=== Data ===

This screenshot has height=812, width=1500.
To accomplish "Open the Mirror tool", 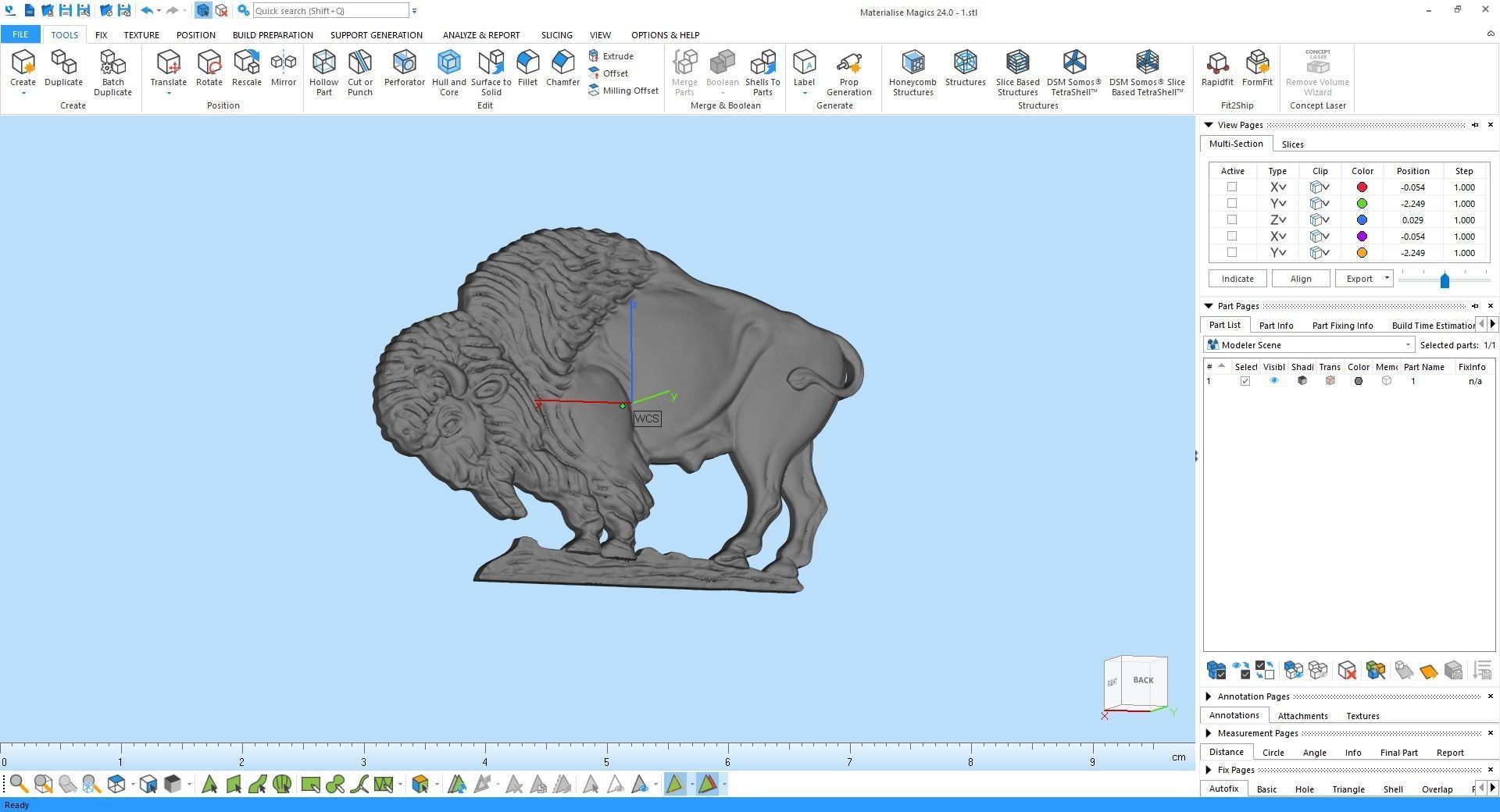I will point(283,70).
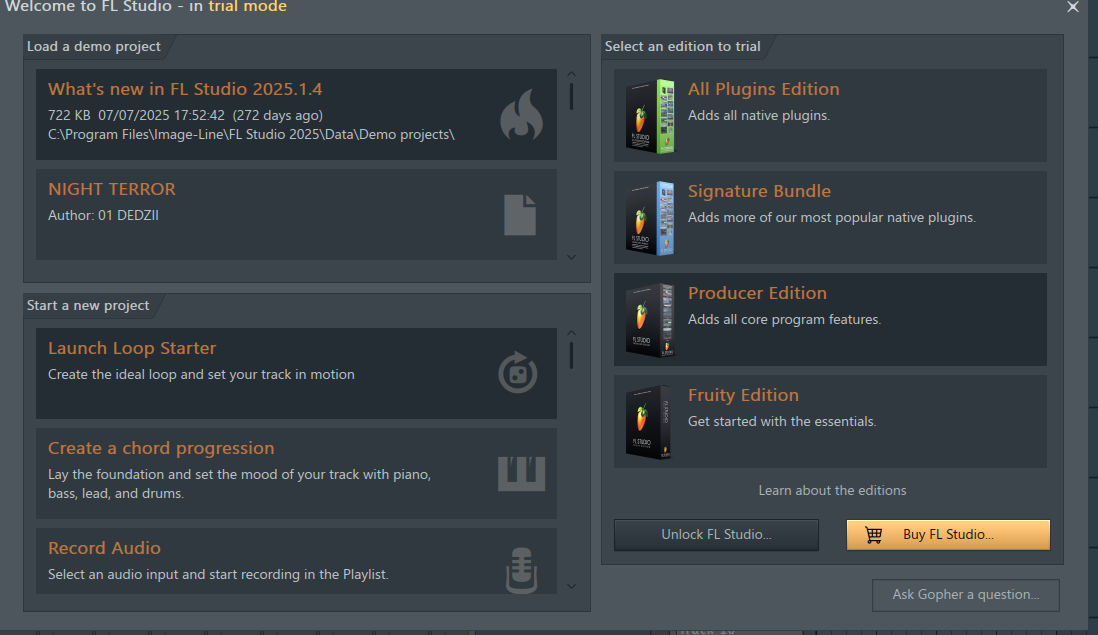1098x635 pixels.
Task: Open Learn about the editions link
Action: click(832, 490)
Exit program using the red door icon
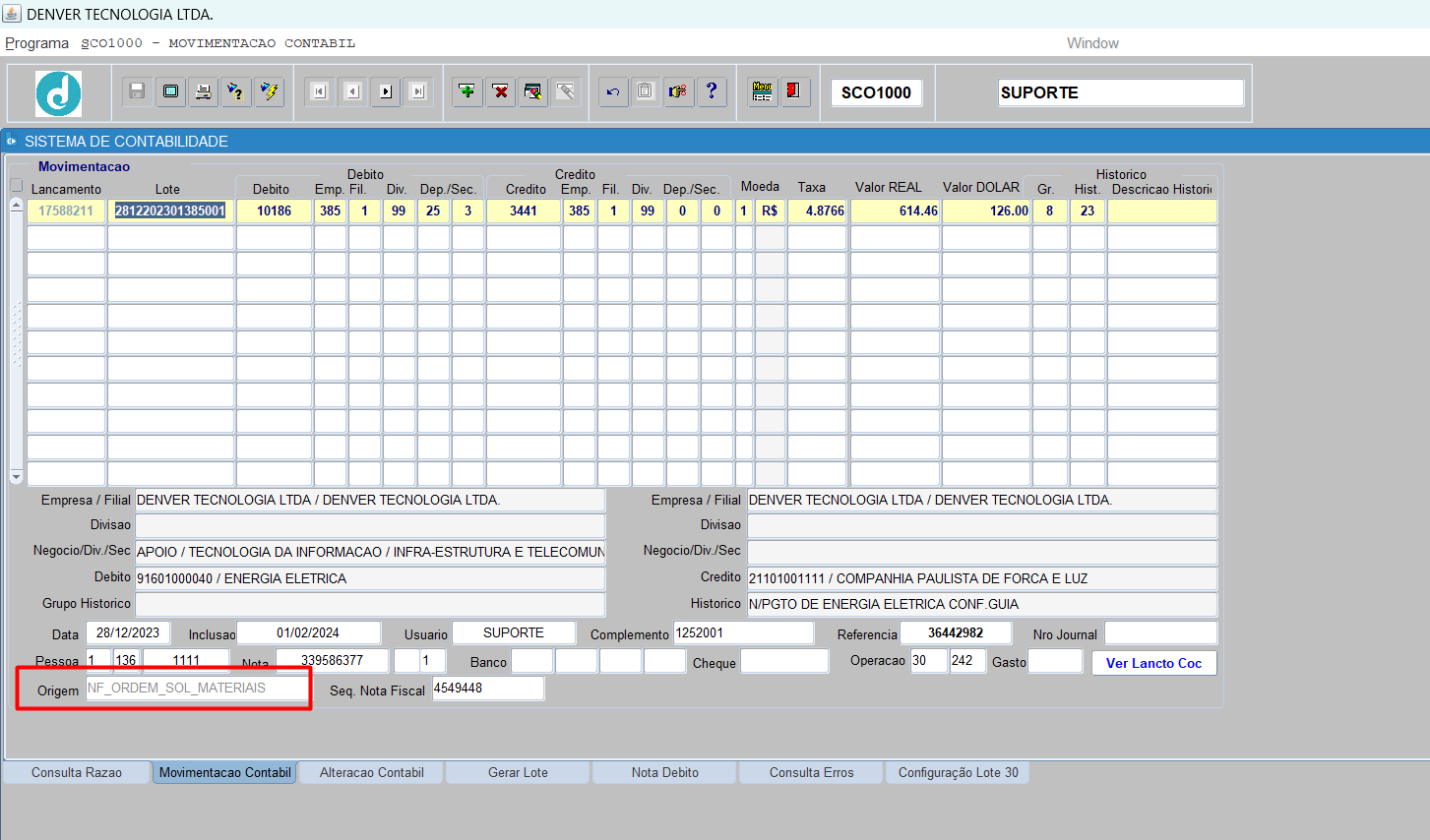This screenshot has width=1430, height=840. [793, 91]
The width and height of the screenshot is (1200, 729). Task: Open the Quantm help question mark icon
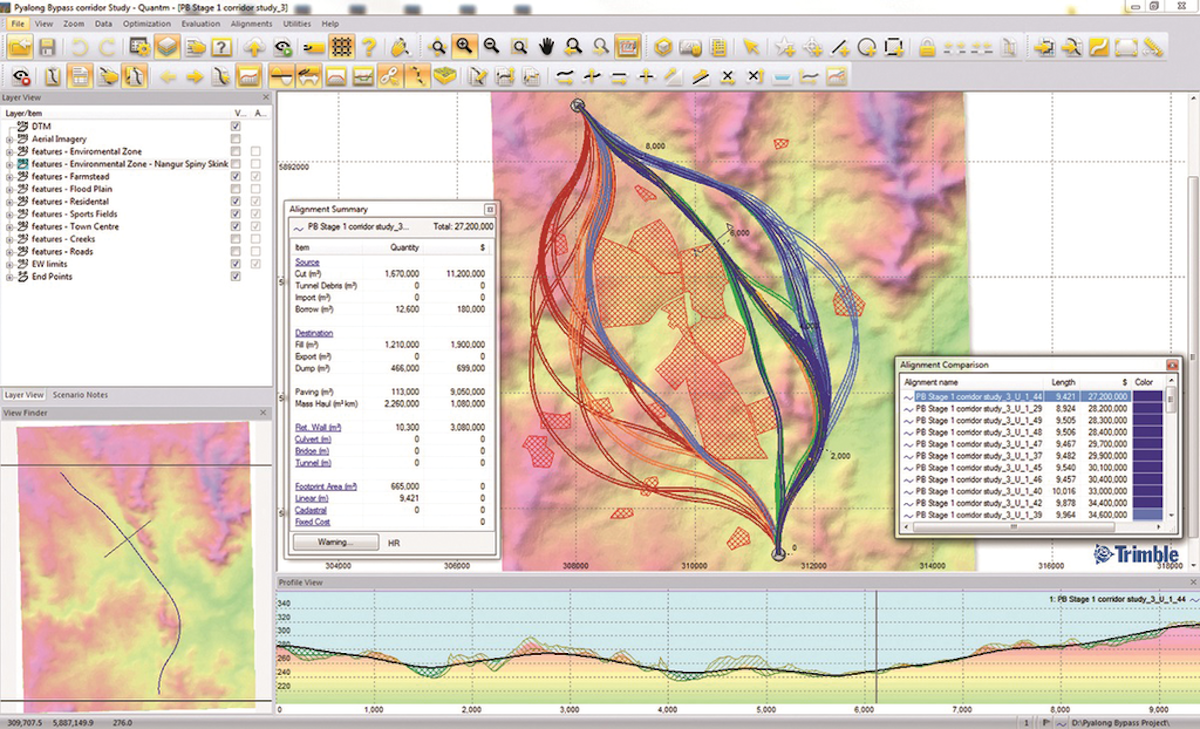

===

#### What is asked:
Could you reproduce the material word for word, starting with the line that contains "Exit program using the red door icon" and going on through the end of the material, and leave the pictures out of your answer?

#### Response for this exercise:
Exit program using the red door icon
This screenshot has width=1430, height=840. [793, 91]
The width and height of the screenshot is (1200, 729). Task: Open the Quantm help question mark icon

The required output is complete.